Have you ever spotted a bottle of Fiji water in your stores? Do you know where it comes from? It is not a mistake to link the name of this water to the islands of Fiji. In fact, this is the place where this water originates.
The Origins of Fiji Water
In 1996, David Gilmour, a Canadian, started the packaging of Fiji Water in his company Natural Waters of Viti Ltd. This company does not take place in Fiji but in Los Angeles, California.
The bottled Fiji Water is sourced from an artesian aquifer located in Viti Levu, one of the greatest islands of Fiji. This water is available in bottles of 330 ml, 500 ml, 1 l and 1.5 l.
Fiji Water’s Controversy
In 2006, a controversy aroused when an advertisement claimed that this particular water is labeled as Fiji because it is not bottled in Cleveland. Insulted by this fact, the Cleveland Water Department decided to compare Cleveland’s tap water to Fiji’s water.

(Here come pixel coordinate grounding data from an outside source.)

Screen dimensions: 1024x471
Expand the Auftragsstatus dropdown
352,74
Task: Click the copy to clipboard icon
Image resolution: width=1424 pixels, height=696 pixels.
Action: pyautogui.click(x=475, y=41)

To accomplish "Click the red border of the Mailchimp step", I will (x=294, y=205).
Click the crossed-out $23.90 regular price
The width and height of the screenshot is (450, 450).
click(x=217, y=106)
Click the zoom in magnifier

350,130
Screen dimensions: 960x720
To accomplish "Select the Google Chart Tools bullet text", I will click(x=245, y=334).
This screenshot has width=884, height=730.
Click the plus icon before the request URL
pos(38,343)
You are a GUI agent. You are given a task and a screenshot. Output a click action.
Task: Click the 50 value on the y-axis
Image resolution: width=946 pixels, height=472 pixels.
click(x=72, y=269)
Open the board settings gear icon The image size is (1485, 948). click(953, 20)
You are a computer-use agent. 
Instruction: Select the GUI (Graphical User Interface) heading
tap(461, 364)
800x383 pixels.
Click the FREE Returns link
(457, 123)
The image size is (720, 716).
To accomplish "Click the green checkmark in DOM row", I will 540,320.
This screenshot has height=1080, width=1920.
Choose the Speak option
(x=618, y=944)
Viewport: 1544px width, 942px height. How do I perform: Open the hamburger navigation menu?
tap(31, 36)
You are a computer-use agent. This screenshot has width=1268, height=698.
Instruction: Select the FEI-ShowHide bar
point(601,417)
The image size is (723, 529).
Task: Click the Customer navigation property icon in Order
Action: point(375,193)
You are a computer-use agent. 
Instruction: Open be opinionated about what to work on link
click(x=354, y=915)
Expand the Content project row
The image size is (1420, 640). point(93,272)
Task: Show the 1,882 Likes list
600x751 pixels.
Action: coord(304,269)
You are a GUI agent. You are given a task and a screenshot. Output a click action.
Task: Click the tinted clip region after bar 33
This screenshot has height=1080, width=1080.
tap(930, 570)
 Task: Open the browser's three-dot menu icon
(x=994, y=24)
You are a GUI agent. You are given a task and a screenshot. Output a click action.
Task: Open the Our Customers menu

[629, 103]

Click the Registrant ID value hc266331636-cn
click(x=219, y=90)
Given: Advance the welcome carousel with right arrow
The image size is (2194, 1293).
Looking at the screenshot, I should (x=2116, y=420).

It turned out that a liter of Fiji’s water contained 6.31 micrograms of arsenic while there was no arsenic in Cleveland’s tap water.
Despite this controversy, Fiji water tends to be cleaner than all of the competitor waters and they even state their eco-friendly properties. However, this is not truly right.
Its plastic bottles are produced by diesel-run generators in China. Also, the miles these bottles traveled to Fiji island do not provide the water’s “green” properties.
The company that bottles Fiji water often states how charitable the company is, but they have never shown the exact amount they give to improve the lives of Fijian people.
This may be a little bit offensive since most of these people do not have access to clean water even thought this aquifer appeared in the 90s.
The Natural Waters of Viti Ltd purchased the land along with the aquifer. Unfortunately, many Fijians people experience some diseases due to bacteria, parasites, and viruses found in the contaminated drinking water.
The Popularity of Fiji Water
This particular water gained its popularity, especially amongst celebrities. For example, Fiji exported over 130 million liters of Fiji water last year. This was a result of the increased interest especially due to marketing exposure.
However, the Fiji government won’t stop the export of this water because it gets taxes per liter of the exported water.
For instance, in 2010, the Fiji government proposed an increased tax levy per liter. So, an increase from 1/3 of a cent to 15 cents equaling $231,397 to $10,644,254.
For this reason, the Fiji water decided to move to New Zealand to a new water source. However, the Fiji government threatened to lease the aquifer to another company. Because of this, Natural Waters of Viti Ltd accepted the increased tax levy and keep on exporting Fiji’s water.
Even though a single bottle of Fiji water costs about $4 but the Fijian people pay a much greater price with their overall health.